* [Exercise details]
Recast the entries as a Markdown table, from the line with "How do I perform: Pick" up to and including the last line of the entries. Use two columns, Number and Line, skip blank lines, and leave the pictures out of the answer.

* Start Records shown *

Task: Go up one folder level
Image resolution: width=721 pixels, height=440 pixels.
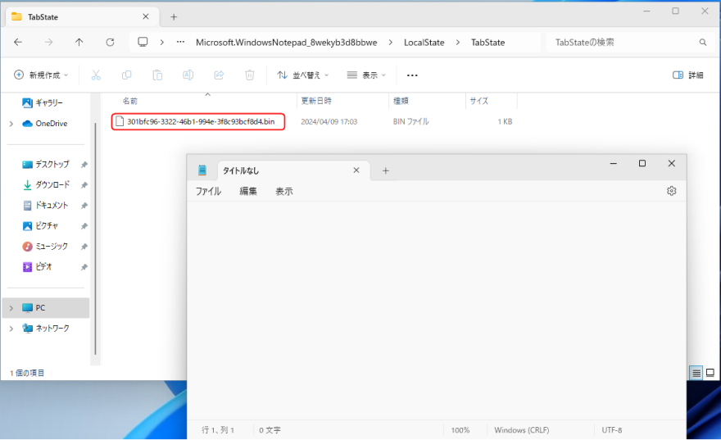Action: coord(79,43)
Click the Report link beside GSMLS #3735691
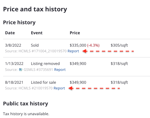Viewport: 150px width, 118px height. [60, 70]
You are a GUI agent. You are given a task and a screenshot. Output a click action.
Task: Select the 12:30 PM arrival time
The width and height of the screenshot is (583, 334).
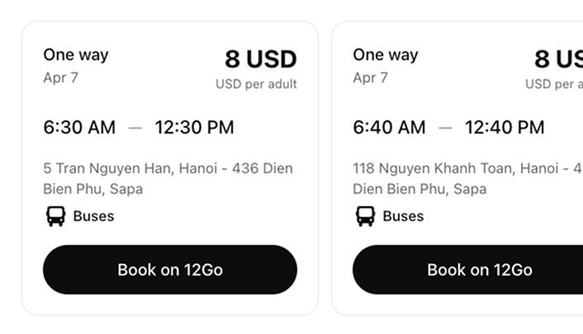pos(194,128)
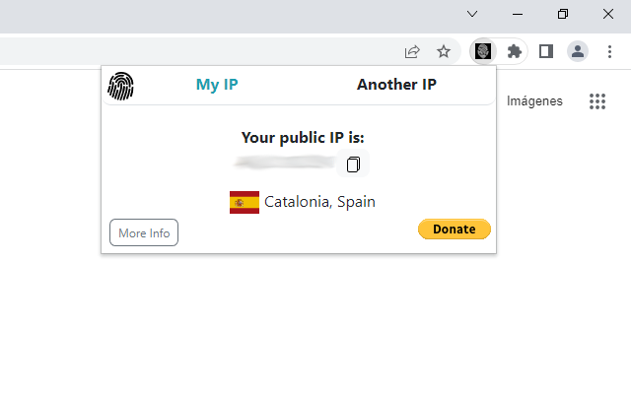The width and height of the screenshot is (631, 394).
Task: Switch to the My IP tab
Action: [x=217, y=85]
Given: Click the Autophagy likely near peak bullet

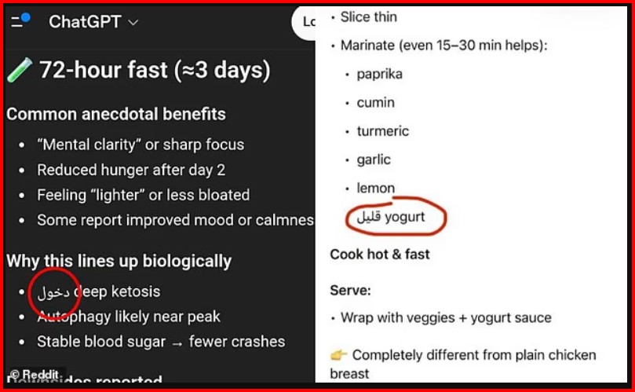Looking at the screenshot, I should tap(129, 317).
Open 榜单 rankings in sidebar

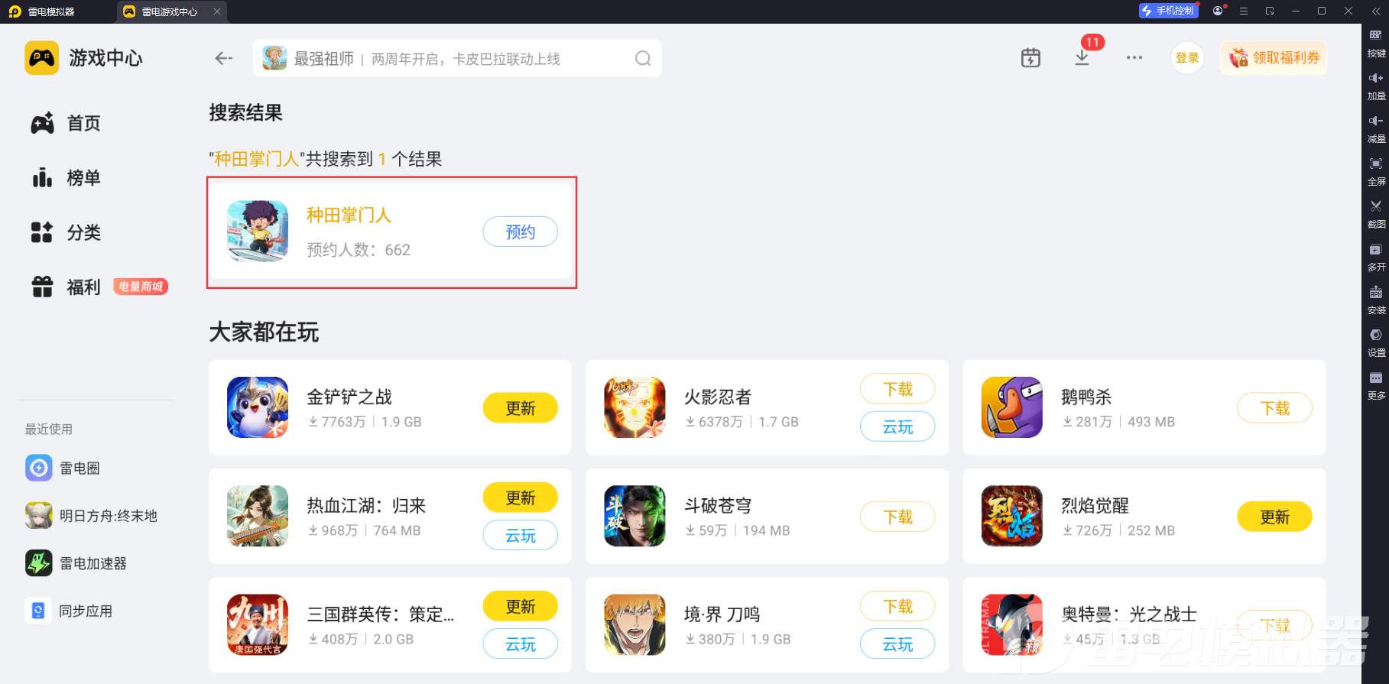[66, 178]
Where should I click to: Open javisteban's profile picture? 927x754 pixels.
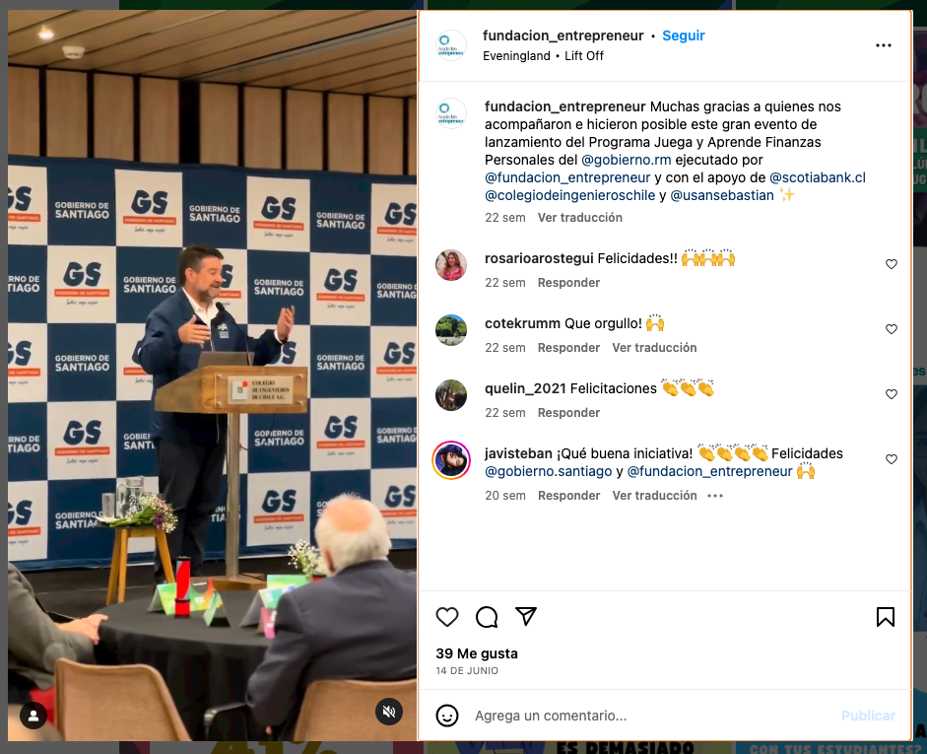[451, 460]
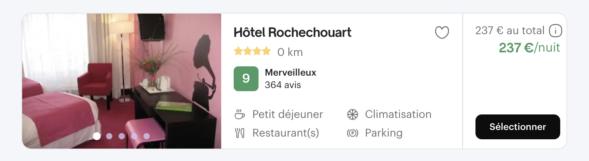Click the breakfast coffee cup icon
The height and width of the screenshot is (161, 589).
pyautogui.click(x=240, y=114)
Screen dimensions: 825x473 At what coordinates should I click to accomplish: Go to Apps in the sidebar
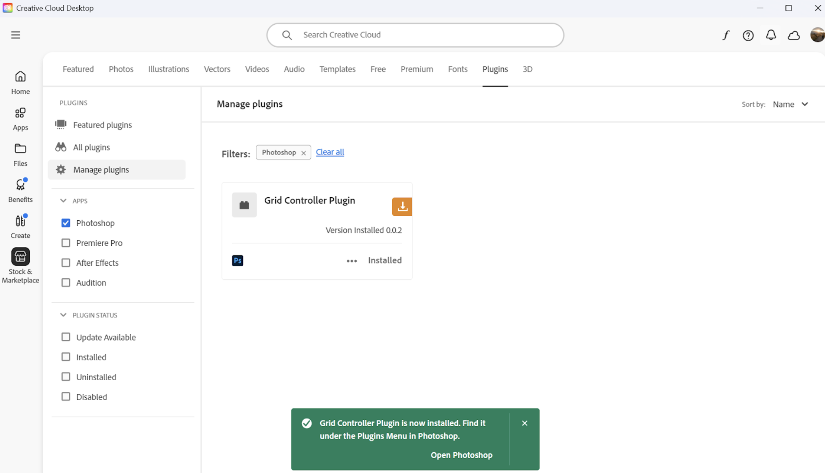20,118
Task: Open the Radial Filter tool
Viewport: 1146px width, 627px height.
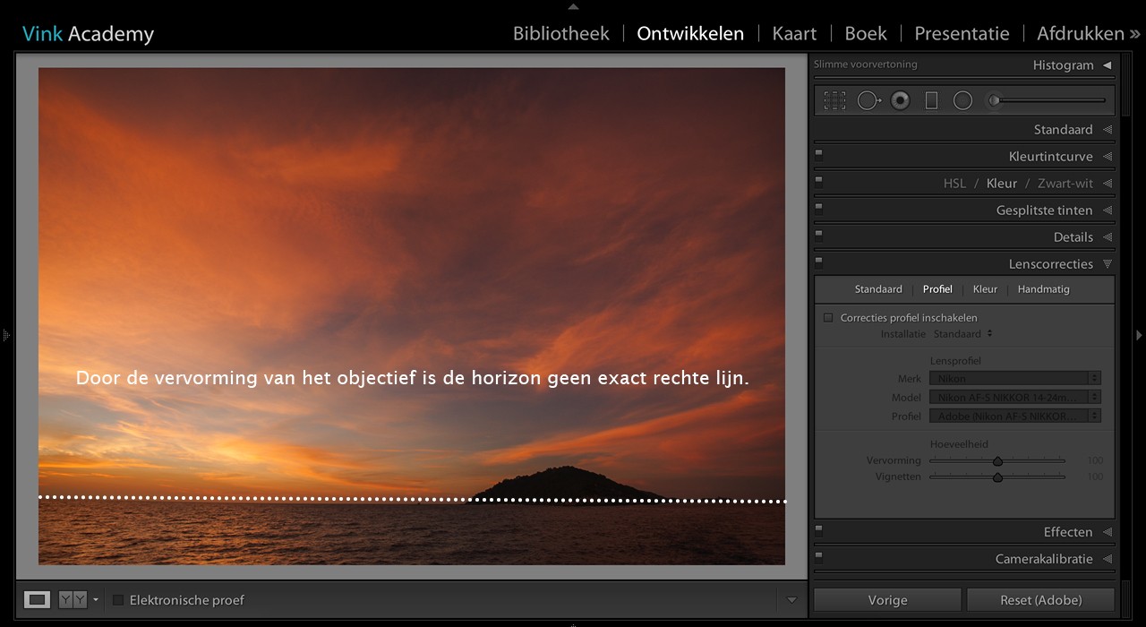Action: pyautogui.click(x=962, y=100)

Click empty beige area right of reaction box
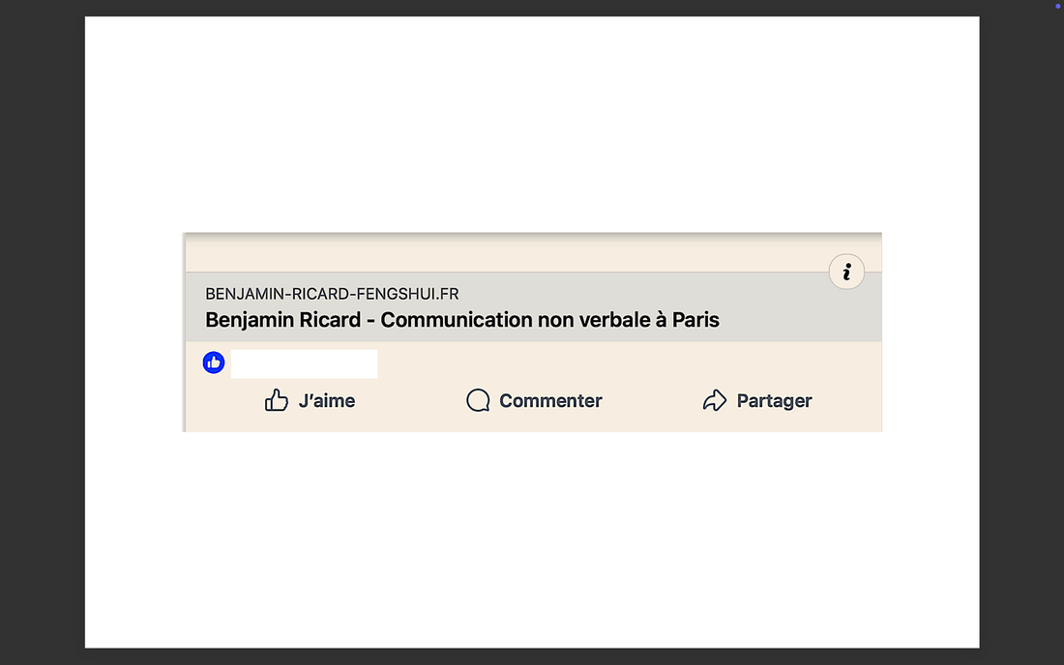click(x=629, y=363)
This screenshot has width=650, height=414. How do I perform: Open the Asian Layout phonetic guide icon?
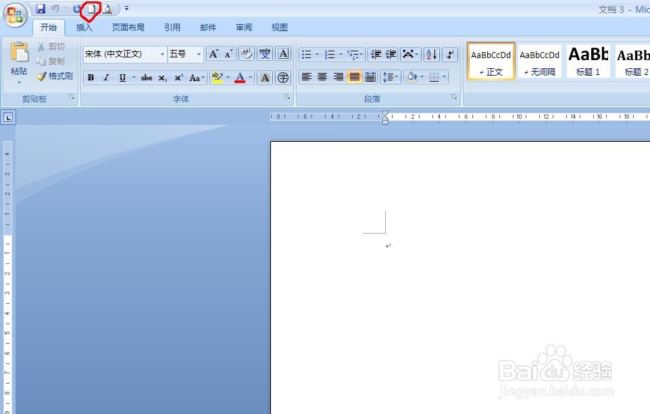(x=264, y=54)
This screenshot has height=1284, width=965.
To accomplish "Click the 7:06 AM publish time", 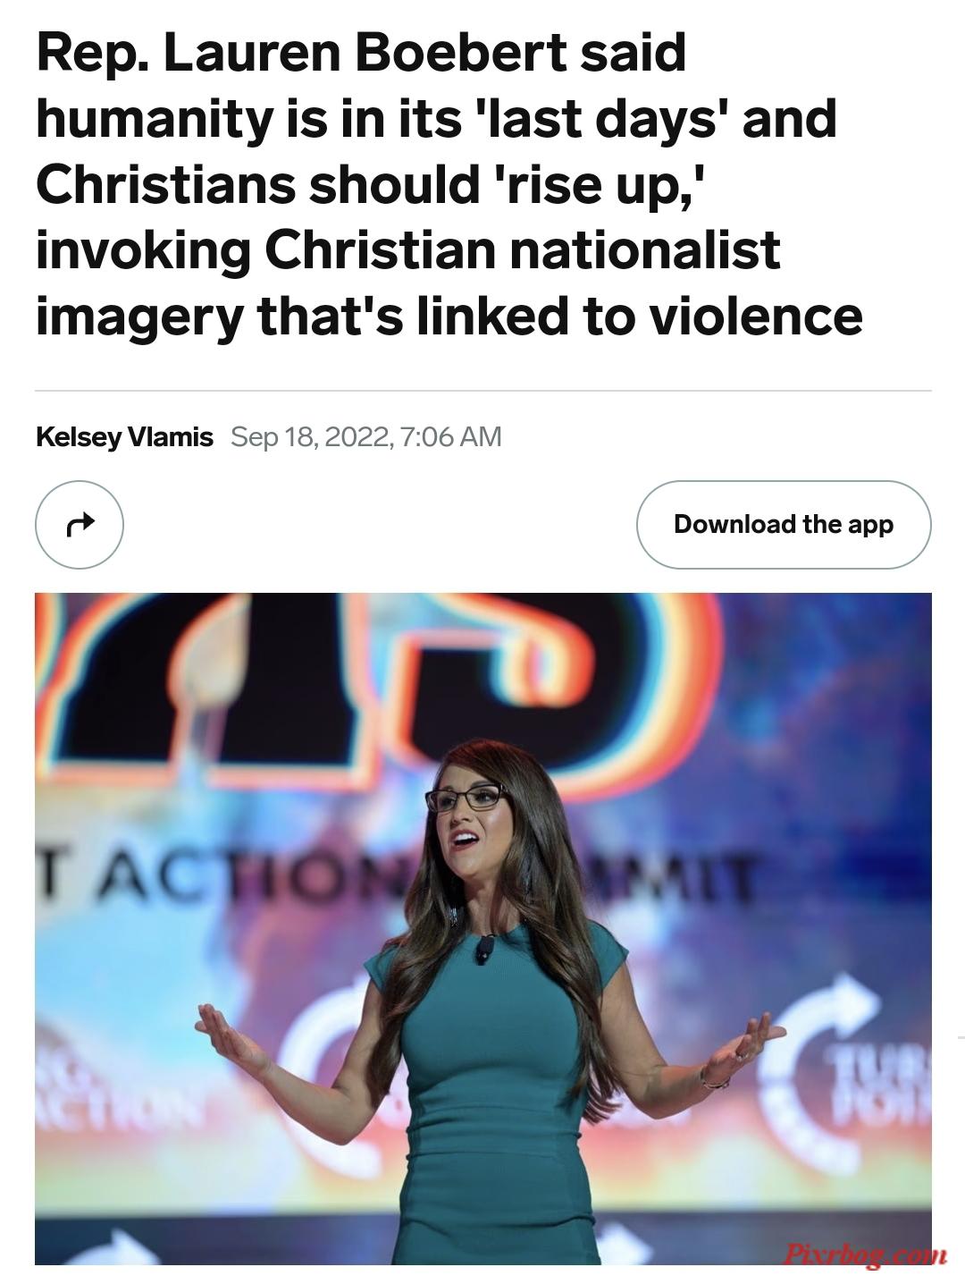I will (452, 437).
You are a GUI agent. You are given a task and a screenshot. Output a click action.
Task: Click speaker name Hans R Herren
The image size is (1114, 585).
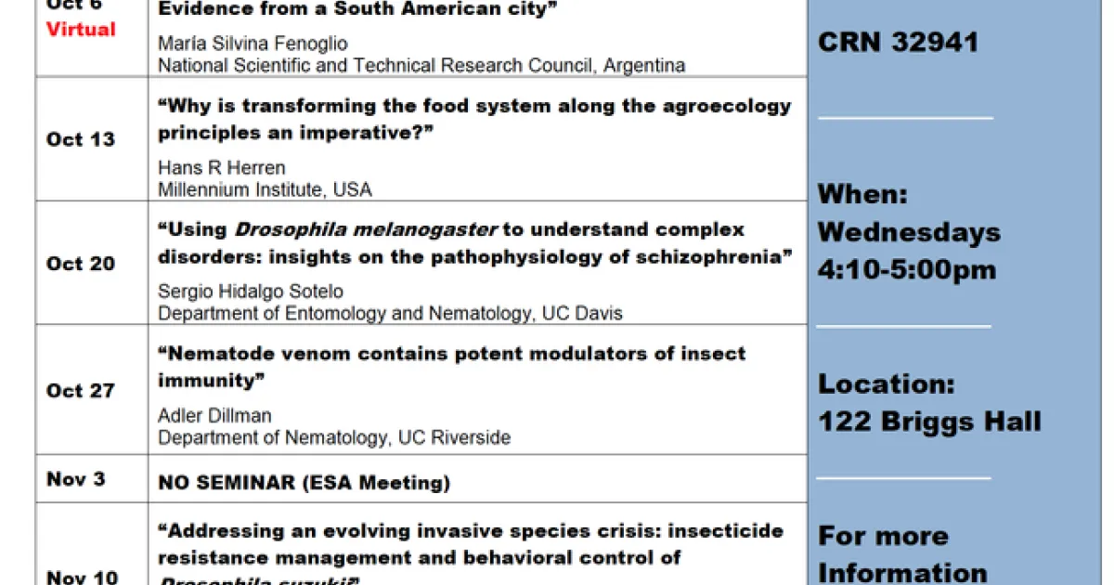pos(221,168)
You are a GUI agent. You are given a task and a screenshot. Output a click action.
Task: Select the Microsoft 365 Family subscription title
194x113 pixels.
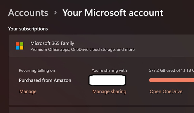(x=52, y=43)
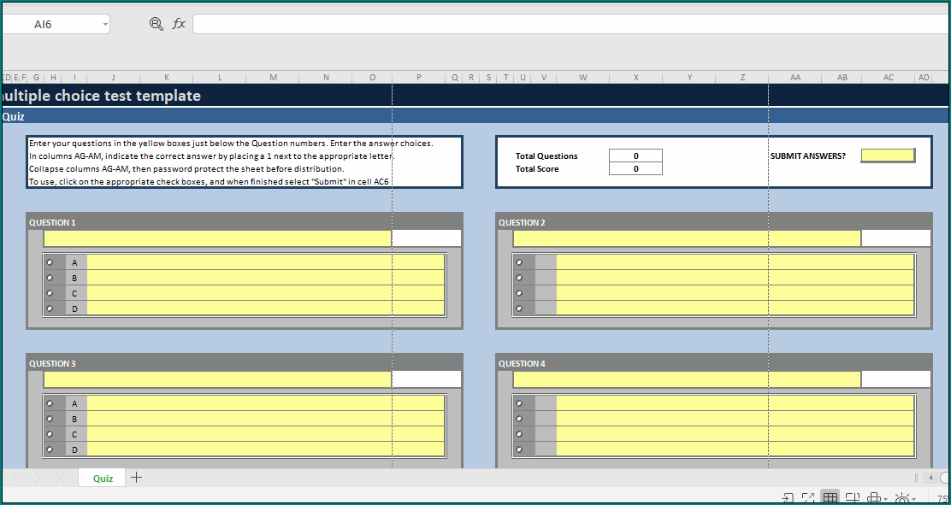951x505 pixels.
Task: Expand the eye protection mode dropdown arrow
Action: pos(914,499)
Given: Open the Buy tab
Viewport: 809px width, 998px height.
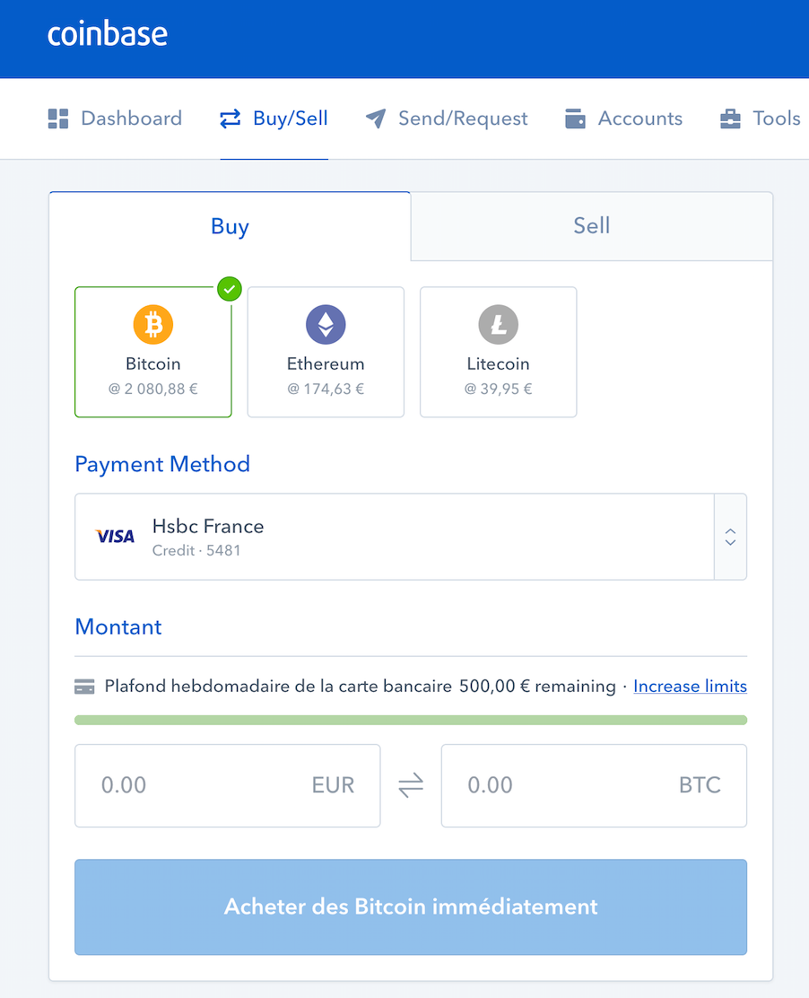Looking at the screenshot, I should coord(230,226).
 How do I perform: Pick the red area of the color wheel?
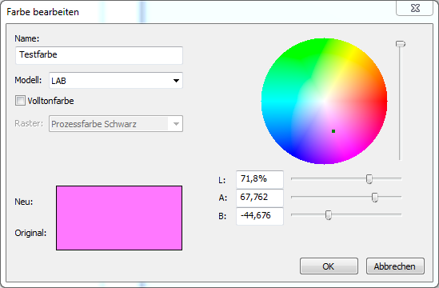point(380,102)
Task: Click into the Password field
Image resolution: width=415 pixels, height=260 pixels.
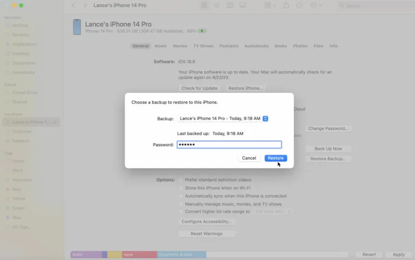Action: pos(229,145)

* End Records shown *

* [Task answer]
| Number | Line |
|---|---|
| 1 |  How do I perform: Pick the red area of the color wheel? |
| 2 | point(380,102) |
| 3 | Task: Click into the Password field |
| 4 | Image resolution: width=415 pixels, height=260 pixels. |
| 5 | Action: pos(229,145) |